> [WORK ORDER]
The entries shown next need to be written again word for word.

Stored records
==*==
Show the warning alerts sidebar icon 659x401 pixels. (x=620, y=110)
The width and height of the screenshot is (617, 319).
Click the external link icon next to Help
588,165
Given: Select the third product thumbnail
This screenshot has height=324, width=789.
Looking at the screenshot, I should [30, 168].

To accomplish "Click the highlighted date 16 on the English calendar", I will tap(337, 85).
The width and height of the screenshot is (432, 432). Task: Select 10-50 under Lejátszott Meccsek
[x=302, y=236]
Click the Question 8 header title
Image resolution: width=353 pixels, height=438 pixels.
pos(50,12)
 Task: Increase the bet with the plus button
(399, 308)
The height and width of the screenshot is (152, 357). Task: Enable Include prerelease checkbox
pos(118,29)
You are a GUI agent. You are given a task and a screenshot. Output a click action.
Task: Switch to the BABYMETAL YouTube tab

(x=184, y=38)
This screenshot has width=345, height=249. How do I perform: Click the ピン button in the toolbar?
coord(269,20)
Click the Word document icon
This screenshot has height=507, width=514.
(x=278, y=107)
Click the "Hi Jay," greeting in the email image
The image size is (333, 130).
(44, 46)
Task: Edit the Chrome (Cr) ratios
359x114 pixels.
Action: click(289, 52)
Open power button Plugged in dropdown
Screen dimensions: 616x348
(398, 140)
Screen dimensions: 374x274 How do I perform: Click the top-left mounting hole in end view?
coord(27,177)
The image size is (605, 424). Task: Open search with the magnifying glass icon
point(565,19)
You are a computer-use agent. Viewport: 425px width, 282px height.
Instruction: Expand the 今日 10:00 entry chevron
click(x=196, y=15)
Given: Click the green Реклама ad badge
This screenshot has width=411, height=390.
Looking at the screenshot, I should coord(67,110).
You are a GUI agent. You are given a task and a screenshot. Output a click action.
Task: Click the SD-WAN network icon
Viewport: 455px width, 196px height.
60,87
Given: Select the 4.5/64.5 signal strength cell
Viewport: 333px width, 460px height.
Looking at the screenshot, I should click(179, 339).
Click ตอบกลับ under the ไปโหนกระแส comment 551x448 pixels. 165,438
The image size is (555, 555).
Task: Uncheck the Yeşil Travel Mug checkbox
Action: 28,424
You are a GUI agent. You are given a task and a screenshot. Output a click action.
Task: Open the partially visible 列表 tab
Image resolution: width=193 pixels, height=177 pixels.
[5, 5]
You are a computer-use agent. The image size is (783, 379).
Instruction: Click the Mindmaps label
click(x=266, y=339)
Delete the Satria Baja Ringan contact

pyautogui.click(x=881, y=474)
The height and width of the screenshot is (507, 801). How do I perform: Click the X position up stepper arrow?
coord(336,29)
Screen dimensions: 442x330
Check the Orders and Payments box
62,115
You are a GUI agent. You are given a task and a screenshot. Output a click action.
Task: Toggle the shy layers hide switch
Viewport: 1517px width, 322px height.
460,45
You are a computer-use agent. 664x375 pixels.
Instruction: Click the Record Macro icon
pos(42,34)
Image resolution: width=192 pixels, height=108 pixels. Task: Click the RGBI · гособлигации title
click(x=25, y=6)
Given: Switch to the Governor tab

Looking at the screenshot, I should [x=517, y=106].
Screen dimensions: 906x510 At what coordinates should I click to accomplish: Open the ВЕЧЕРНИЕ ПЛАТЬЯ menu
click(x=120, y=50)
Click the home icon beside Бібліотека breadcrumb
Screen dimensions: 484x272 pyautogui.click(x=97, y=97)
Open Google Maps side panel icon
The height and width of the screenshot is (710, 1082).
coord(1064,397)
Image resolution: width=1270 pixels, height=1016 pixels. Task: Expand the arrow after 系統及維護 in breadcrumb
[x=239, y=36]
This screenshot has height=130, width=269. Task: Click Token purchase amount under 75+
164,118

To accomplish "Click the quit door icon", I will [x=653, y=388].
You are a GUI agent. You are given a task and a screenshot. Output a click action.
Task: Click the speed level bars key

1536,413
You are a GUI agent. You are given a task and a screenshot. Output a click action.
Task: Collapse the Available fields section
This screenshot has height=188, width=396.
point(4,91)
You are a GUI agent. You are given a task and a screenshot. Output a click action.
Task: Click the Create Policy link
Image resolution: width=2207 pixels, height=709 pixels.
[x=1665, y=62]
==*==
> [RESPONSE BELOW]
Show the warning alerts sidebar icon 659x401 pixels. (x=620, y=110)
The width and height of the screenshot is (617, 319).
Click the external link icon next to Help
588,165
Given: Select the third product thumbnail
This screenshot has height=324, width=789.
Looking at the screenshot, I should [30, 168].

To accomplish "Click the highlighted date 16 on the English calendar", I will tap(337, 85).
The width and height of the screenshot is (432, 432). Task: Select 10-50 under Lejátszott Meccsek
[x=302, y=236]
Click the Question 8 header title
Image resolution: width=353 pixels, height=438 pixels.
pos(50,12)
 Task: Increase the bet with the plus button
(399, 308)
The height and width of the screenshot is (152, 357). Task: Enable Include prerelease checkbox
pos(118,29)
You are a GUI agent. You are given a task and a screenshot. Output a click action.
Task: Switch to the BABYMETAL YouTube tab

(x=184, y=38)
This screenshot has width=345, height=249. How do I perform: Click the ピン button in the toolbar?
coord(269,20)
Click the Word document icon
This screenshot has height=507, width=514.
(x=278, y=107)
Click the "Hi Jay," greeting in the email image
The image size is (333, 130).
(44, 46)
Task: Edit the Chrome (Cr) ratios
359x114 pixels.
Action: click(289, 52)
Open power button Plugged in dropdown
Screen dimensions: 616x348
(398, 140)
Screen dimensions: 374x274 How do I perform: Click the top-left mounting hole in end view?
coord(27,177)
The image size is (605, 424). Task: Open search with the magnifying glass icon
point(565,19)
You are a computer-use agent. Viewport: 425px width, 282px height.
Instruction: Expand the 今日 10:00 entry chevron
click(x=196, y=15)
Given: Click the green Реклама ad badge
This screenshot has width=411, height=390.
Looking at the screenshot, I should coord(67,110).
You are a GUI agent. You are given a task and a screenshot. Output a click action.
Task: Click the SD-WAN network icon
Viewport: 455px width, 196px height.
60,87
Given: Select the 4.5/64.5 signal strength cell
Viewport: 333px width, 460px height.
Looking at the screenshot, I should click(179, 339).
Click ตอบกลับ under the ไปโหนกระแส comment 551x448 pixels. 165,438
The image size is (555, 555).
Task: Uncheck the Yeşil Travel Mug checkbox
Action: 28,424
You are a GUI agent. You are given a task and a screenshot. Output a click action.
Task: Open the partially visible 列表 tab
Image resolution: width=193 pixels, height=177 pixels.
[5, 5]
You are a computer-use agent. The image size is (783, 379).
Instruction: Click the Mindmaps label
click(x=266, y=339)
Delete the Satria Baja Ringan contact

pyautogui.click(x=881, y=474)
The height and width of the screenshot is (507, 801). How do I perform: Click the X position up stepper arrow?
coord(336,29)
Screen dimensions: 442x330
Check the Orders and Payments box
62,115
You are a GUI agent. You are given a task and a screenshot. Output a click action.
Task: Toggle the shy layers hide switch
Viewport: 1517px width, 322px height.
460,45
You are a computer-use agent. 664x375 pixels.
Instruction: Click the Record Macro icon
pos(42,34)
Image resolution: width=192 pixels, height=108 pixels. Task: Click the RGBI · гособлигации title
click(x=25, y=6)
Given: Switch to the Governor tab

Looking at the screenshot, I should [x=517, y=106].
Screen dimensions: 906x510 At what coordinates should I click to accomplish: Open the ВЕЧЕРНИЕ ПЛАТЬЯ menu
click(x=120, y=50)
Click the home icon beside Бібліотека breadcrumb
Screen dimensions: 484x272 pyautogui.click(x=97, y=97)
Open Google Maps side panel icon
The height and width of the screenshot is (710, 1082).
coord(1064,397)
Image resolution: width=1270 pixels, height=1016 pixels. Task: Expand the arrow after 系統及維護 in breadcrumb
[x=239, y=36]
This screenshot has height=130, width=269. Task: Click Token purchase amount under 75+
164,118

To accomplish "Click the quit door icon", I will [x=653, y=388].
You are a GUI agent. You are given a task and a screenshot. Output a click action.
Task: Click the speed level bars key

1536,413
You are a GUI agent. You are given a task and a screenshot. Output a click action.
Task: Collapse the Available fields section
This screenshot has height=188, width=396.
point(4,91)
You are a GUI agent. You are given a task and a screenshot. Output a click action.
Task: Click the Create Policy link
Image resolution: width=2207 pixels, height=709 pixels.
[x=1665, y=62]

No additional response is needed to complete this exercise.